Kinetic properties of 5-carboxymethyl-2-hydroxymuconate semialdehyde dehydrogenase from Escherichia coli.

Kinetic properties of purified 5-carboxymethyl-2-hydroxymuconate semialdehyde (CHMSA) dehydrogenase (EC 1.2.1.-) in the 4-hydroxyphenylacetate meta-cleavage pathway from Escherichia coli have been studied. The temperature--activity relationship for the enzyme from 27 to 45 degrees C showed an Arrhenius plot with an inflexion at 36 degrees C. When 5-carboxymethyl-2-hydroxymuconic semialdehyde and NAD were used as variable substrates, the double reciprocal plots were all linear and the lines intersected at one point below the horizontal axis, suggesting that a sequential mechanism is operating.

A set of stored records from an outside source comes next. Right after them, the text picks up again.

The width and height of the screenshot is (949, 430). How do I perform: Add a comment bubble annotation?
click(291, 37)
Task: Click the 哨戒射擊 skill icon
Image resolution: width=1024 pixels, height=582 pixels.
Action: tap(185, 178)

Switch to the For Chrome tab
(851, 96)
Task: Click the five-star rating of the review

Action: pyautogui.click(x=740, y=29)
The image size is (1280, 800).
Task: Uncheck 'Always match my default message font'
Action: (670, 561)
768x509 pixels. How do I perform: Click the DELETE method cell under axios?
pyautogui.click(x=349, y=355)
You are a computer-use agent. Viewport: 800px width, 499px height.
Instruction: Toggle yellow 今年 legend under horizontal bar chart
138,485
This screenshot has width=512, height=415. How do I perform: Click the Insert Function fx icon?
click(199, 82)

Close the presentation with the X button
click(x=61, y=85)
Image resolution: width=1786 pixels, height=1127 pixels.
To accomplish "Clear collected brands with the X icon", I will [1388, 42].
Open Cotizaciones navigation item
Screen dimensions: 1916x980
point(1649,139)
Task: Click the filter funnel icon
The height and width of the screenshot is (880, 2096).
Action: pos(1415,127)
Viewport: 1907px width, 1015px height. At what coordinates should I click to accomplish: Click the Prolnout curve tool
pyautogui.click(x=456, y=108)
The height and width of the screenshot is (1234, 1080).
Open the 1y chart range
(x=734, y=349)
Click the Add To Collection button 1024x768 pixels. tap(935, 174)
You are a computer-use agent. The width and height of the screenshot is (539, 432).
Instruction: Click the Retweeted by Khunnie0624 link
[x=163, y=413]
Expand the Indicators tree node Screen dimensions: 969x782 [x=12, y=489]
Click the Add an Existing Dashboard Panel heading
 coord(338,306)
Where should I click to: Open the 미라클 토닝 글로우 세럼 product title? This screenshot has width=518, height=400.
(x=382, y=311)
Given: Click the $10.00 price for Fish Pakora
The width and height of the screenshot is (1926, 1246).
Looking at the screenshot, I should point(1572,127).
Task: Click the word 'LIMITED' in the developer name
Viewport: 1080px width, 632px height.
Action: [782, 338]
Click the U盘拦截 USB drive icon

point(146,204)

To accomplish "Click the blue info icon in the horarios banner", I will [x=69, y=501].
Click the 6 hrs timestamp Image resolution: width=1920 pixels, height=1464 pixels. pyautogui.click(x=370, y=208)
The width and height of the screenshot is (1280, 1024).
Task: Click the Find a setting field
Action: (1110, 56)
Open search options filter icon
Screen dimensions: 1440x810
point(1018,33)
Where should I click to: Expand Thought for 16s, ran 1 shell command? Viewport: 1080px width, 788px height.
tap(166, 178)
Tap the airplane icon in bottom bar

From the replots of intercepts and slopes against reciprocal substrate concentrations were calculated Km (CHMSA) = 9.0 +/- 1.02 microM, Km (NAD) = 29.1 +/- 4.65 microM and the value for the dissociation constant of enzyme--NAD complex = 6.3 +/- 1.21 microM. ATP and the product of the reaction (NADH) acted as competitive inhibitors of the enzyme with respect to NAD. Apparent Ki values, estimated from Dixon plots, were 25.0 +/- 3.5 and 88.0 +/- 22.1 microM for NADH and ATP, respectively.